Of the many conflicts he has seen, he recalls in particular that of one ‘doctor’ and business partner who worked at London Bridge Hospital claiming to cure cancer and AIDS with bizarre, dangerous methods. The gist is here in his Independent article and was covered by Watchdog in 1979. One and a half years of hard work finally saw them struck off (along with at least 3 other nasty characters) but only 6 years later did the judge get bored and throw out their court case – the BBC spent £1m and much of Duncan’s time, energy and peace of mind was lost.
“It’s a case of ‘attrition’ – the letters and threats wear you down over time”
– Duncan Campbell
That pretty much matches the definition of bullying;
It comprises repeated acts over time that involves a real or perceived imbalance of power with the more powerful individual or group abusing those who are less powerful
Our legal system is letting rich people & organisations, who are in the wrong, bully their critics into silence.
In 1989 Duncan published an article entitled ‘New Age Pill-Pushers’ in the Sunday Correspondent, dealing with the quacks who like to sell vitamin pills to desperate, ignorant individuals with the promise of recovery from very serious illnesses. That paper is now out of business due to the ensuing legal action (no pun intended), but Duncan sued back! The case is still hovering, as he found the Master of the Rolls had closed the books (no idea if my legal terminology is right here) back in 1999 but when asking if he could circulate his article online, finally, he is told no because the case might then be re-opened.
As usual, the major attack from said woo merchants is ‘he/she works for that big drug company, they don’t want people taking natural remedies!’ – why are the public so ready to trust these mad individuals over scientists? Why is distrust in science so rife? Is it because individuals, even if they are money-grabbing liars (I find it strange that Big Pharma is such a target when it’s clear that ‘alternative therapists’ are just as much out for themselves, if not moreso), seem more trustworthy than faceless companies? It is surely also because of our woefully inadequate science education, something that Prof. Brian Cox and affiliates are currently trying to address for the coming election.
People must be allowed to criticise what does not work, what is harmful, what is an out-and-out lie.
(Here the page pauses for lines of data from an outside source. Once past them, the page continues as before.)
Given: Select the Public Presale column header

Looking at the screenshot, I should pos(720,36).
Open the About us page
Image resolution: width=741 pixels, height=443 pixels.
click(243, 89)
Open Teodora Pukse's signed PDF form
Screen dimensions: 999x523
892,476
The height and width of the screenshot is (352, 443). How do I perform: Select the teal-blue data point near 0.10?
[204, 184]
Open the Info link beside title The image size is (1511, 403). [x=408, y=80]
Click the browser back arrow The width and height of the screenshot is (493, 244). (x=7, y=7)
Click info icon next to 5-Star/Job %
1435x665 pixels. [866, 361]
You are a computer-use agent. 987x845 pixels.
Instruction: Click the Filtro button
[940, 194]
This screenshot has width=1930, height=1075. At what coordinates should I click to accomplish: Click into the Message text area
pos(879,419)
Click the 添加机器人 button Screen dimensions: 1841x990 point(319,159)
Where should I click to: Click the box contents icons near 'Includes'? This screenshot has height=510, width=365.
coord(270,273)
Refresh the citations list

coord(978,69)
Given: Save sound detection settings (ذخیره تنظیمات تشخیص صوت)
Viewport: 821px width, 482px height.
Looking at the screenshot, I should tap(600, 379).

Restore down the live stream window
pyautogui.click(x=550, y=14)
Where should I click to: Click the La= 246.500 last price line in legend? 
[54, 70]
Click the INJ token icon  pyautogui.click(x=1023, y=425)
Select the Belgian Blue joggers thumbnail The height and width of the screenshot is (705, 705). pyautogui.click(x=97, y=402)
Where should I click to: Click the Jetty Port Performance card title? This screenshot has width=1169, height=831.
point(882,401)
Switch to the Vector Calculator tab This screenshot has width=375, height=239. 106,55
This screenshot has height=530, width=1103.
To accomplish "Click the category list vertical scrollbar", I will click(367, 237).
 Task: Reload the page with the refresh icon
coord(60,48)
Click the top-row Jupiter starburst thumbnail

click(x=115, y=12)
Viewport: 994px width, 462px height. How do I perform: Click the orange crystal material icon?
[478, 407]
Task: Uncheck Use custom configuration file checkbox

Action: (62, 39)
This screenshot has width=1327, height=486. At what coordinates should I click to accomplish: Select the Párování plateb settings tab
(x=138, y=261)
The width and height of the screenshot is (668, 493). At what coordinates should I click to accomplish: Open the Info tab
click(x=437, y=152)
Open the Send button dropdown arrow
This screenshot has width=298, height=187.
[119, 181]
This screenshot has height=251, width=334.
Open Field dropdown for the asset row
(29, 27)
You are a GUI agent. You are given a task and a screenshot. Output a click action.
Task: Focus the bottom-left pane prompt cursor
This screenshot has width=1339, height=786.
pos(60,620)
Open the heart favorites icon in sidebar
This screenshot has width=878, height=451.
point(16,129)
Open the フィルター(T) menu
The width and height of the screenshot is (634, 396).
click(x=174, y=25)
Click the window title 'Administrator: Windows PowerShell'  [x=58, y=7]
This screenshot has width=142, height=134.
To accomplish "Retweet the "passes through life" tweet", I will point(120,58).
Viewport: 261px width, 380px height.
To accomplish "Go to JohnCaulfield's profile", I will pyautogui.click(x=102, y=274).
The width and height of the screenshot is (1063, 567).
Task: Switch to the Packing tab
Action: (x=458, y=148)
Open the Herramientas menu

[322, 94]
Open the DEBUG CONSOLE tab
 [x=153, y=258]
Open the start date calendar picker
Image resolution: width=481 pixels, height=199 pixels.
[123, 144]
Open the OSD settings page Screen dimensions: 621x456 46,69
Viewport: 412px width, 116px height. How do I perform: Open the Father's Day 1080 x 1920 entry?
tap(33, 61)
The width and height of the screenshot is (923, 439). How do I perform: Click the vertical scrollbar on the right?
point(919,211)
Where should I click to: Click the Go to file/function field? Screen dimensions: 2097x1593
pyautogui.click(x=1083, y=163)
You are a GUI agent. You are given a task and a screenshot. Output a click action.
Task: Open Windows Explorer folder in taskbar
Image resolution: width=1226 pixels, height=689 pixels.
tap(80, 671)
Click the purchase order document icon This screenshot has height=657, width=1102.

It is a relief that Ben Goldacre won his case against Matthias Rath, who claimed to be able to cure AIDS with vitamin pills; but the facts that a) it cost so much money and b) Rath was able to bring the case in the first place… it is truly worrying.
We need to change these laws. http://www.libelreform.org/sign
Some more good links:
Robin Ince on Daily Politics trying to explain that it’s not a laughing matter – this one’s well worth the watch (8 mins!)
Listen to the PodDelusion here at about 33mins in for a clever change-the-libel-laws song!
BMJ editorial on why libel laws need reforming
BBC News coverage of Glasgow Skeptics in the Pub!
Nature Blog on Academic Freedom and the libel laws
Padraig Reidy’s Libel Week summary
Thanks again to Robert Sharp for his photos.
Hey, I’m in this one! Mr Christopher Hird speaking.
I giggled at flickr’s choice of “embiggen”. Reminds me of Jebediah Obadiah Zachariah Jedediah Springfield…
[Edit: I have been reliably informed that the verb is now in common usage in the US, less so here, and did originate with the Simpsons!!)
As a final example of the ‘chill’ effect, if you want to know what was said in more specific detail, ask! I took a lot of notes but I’m not going to write it all up here; I’m not that worried as my readership is currently non-existent but I don’t want to join the ranks of bloggers-being-sued retrospectively, so I’ve kept this fairly vague.